Neue Bankgesetzregelung in der Schweiz Keine Schatzkammern mehr für Diktatoren
Lange Jahre hatten korrupte Diktatoren leichtes Spiel, in der Schweiz Geld zu bunkern, das sie der Bevölkerung gestohlen hatten. Ein neues Gesetz ermöglicht es nun, solches Raubgeld zu beschlagnahmen. Das Vermögen von Haitis Ex-Diktatoren Duvalier wurde bereits gesperrt.

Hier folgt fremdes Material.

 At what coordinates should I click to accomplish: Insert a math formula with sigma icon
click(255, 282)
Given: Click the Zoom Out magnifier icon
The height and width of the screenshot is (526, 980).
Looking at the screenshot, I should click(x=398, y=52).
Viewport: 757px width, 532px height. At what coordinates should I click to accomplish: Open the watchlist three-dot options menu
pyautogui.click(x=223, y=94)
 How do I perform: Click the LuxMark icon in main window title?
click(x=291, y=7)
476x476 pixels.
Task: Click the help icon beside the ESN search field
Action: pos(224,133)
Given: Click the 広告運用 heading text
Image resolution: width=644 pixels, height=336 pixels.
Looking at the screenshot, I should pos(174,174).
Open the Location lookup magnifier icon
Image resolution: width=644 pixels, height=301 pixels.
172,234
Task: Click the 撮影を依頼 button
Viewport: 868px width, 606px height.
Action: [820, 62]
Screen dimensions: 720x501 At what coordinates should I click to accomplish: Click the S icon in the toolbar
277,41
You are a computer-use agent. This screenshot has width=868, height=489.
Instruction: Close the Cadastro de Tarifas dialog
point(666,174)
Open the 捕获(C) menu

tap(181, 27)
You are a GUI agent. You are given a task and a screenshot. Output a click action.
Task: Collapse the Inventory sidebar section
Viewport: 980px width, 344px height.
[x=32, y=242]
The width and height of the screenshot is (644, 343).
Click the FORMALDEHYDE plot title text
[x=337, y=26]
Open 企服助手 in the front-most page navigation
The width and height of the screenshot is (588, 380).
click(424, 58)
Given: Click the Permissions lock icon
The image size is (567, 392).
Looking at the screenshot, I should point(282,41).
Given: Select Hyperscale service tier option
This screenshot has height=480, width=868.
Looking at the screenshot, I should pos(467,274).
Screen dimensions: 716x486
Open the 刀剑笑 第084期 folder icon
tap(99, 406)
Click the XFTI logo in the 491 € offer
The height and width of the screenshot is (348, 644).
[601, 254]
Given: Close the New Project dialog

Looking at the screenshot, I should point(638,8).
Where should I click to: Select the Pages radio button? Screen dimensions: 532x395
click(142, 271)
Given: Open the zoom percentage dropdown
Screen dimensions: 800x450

Von Pascal Lechler, ARD-Hörfunkstudio Genf
Wie viel Geld Diktatoren in der Schweiz gebunkert haben, weiß keiner so genau - Schätzungen gehen aber von mehr als 150 Milliarden Dollar aus. Jahrelang haben Mobutu, Duvalier und Co Geld, das sie ihren Völkern gestohlen hatten, auf Nummernkonten in der Schweiz geparkt. Das strenge Schweizer Bankgeheimnis machte es möglich. Jetzt tritt in der Schweiz ein neues Gesetz in Kraft, mit dem die Schweizer Raubgeld schneller beschlagnahmen und an die rechtmäßigen Besitzer überstellen können.
Die Rechtslage bisher...
Bislang sei es so gewesen, dass die Eidgenossen nur hätten reagieren können, wenn das betroffene Land ein Strafverfahren gegen den ehemaligen Diktator eingeleitet habe, erklärt Valentin Zellweger, der Direktor der Schweizerischen Direktion für Völkerrecht.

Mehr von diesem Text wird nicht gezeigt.